MATERIAL FOR THIS EXERCISE —
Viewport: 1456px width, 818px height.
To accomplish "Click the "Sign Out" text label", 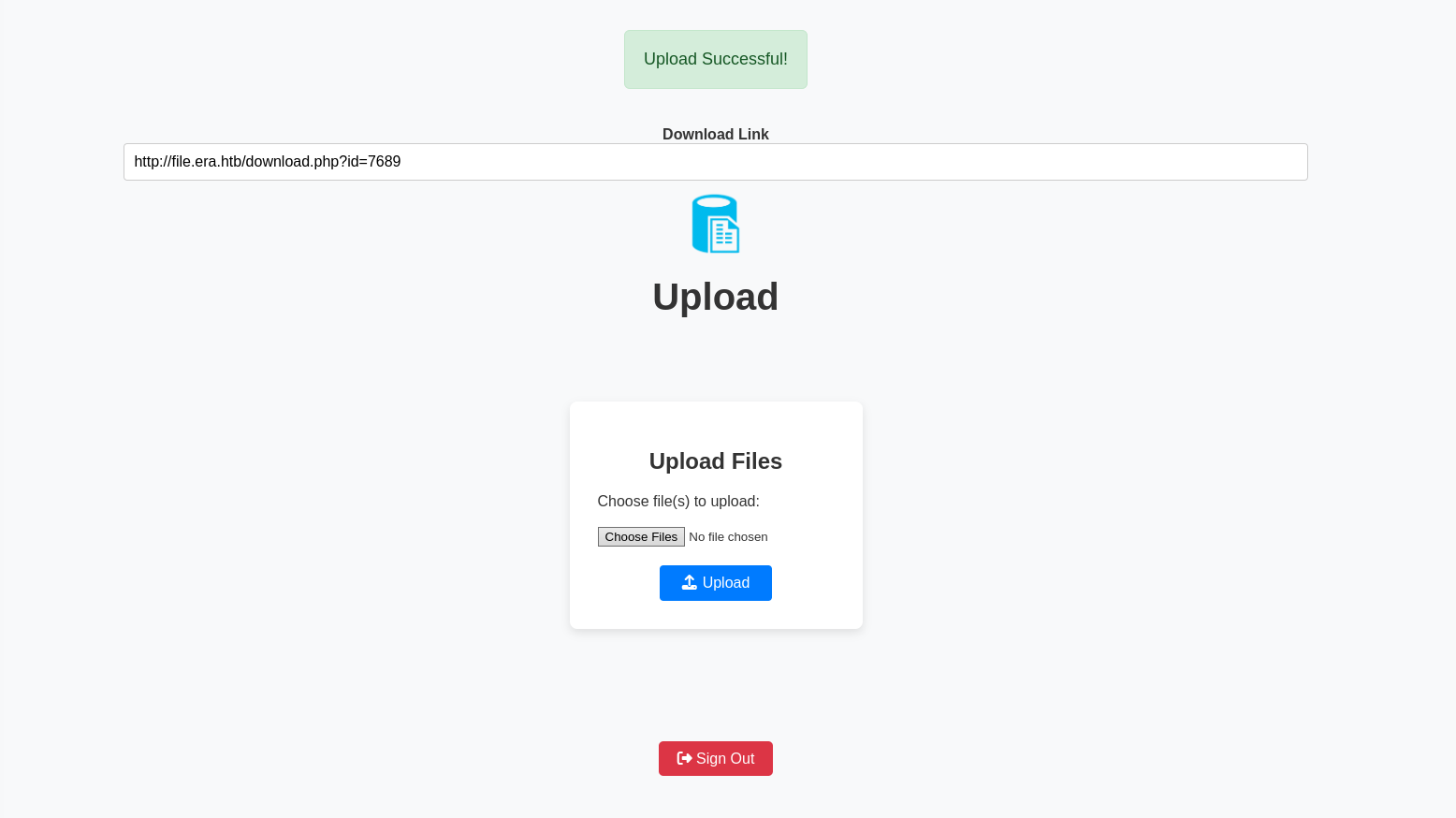I will (725, 758).
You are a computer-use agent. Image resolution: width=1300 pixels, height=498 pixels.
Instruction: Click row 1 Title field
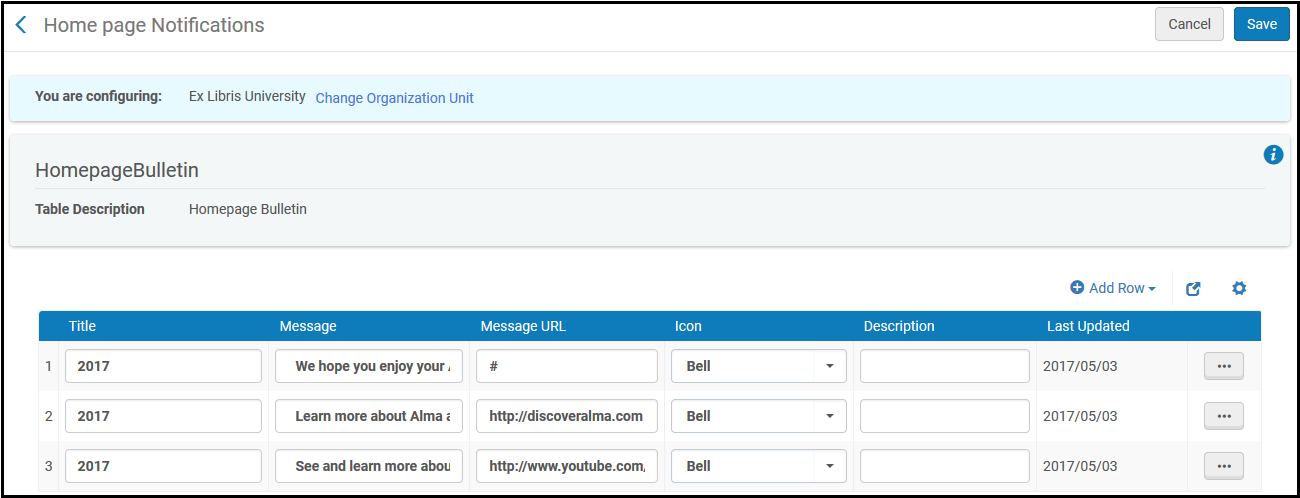click(163, 366)
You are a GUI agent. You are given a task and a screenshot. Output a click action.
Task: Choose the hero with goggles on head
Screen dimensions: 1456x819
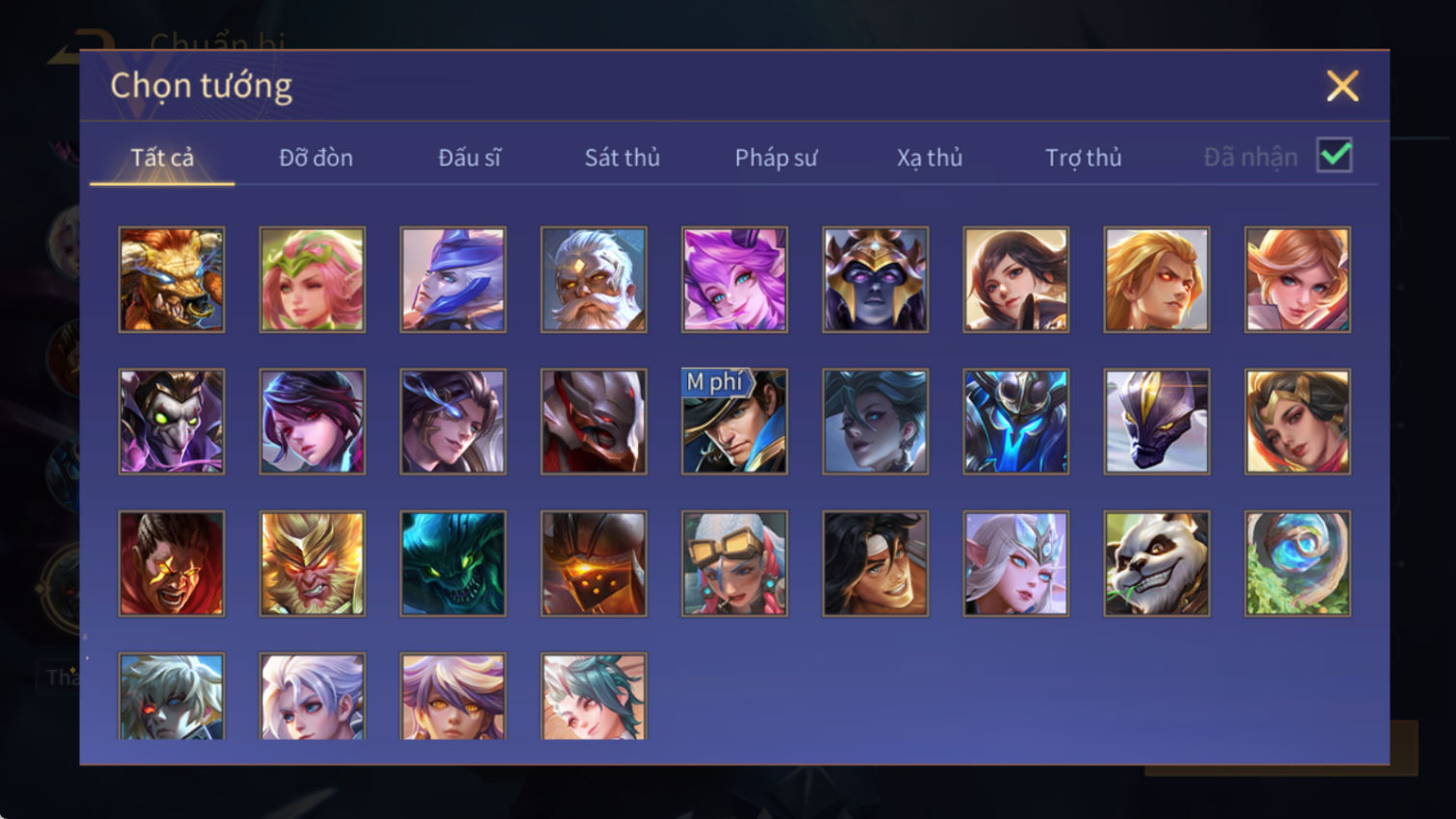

WHAT IS NEEDED — Retype the lines exactly as they appear, beginning with the line that contains "Instruction: Click row 1 Title field" and ending with the final line of the entries, and omit the pictures.

SOLUTION TO THE PROBLEM —
Instruction: Click row 1 Title field
click(163, 366)
You are a GUI agent. You are given a task and a screenshot. Output a click action.
Task: Choose the hero with goggles on head
Screen dimensions: 1456x819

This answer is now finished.